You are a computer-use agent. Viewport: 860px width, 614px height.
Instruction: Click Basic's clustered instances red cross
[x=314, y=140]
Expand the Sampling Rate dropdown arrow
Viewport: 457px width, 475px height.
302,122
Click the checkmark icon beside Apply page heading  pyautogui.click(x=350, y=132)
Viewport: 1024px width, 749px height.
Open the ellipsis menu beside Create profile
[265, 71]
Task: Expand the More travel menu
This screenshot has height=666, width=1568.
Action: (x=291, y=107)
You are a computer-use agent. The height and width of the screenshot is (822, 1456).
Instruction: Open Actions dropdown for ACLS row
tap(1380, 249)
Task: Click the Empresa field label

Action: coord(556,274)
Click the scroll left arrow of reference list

■ EXERCISE REQUIREMENTS:
Restate the entries above word for word.

■ EXERCISE RESPONSE:
You are a computer-use agent. Viewport: 860px width, 614px height.
Instruction: Click Basic's clustered instances red cross
[x=314, y=140]
Expand the Sampling Rate dropdown arrow
Viewport: 457px width, 475px height.
302,122
Click the checkmark icon beside Apply page heading  pyautogui.click(x=350, y=132)
Viewport: 1024px width, 749px height.
Open the ellipsis menu beside Create profile
[265, 71]
Task: Expand the More travel menu
This screenshot has height=666, width=1568.
Action: (x=291, y=107)
You are a computer-use agent. The height and width of the screenshot is (822, 1456).
Instruction: Open Actions dropdown for ACLS row
tap(1380, 249)
Task: Click the Empresa field label

Action: coord(556,274)
Click the scroll left arrow of reference list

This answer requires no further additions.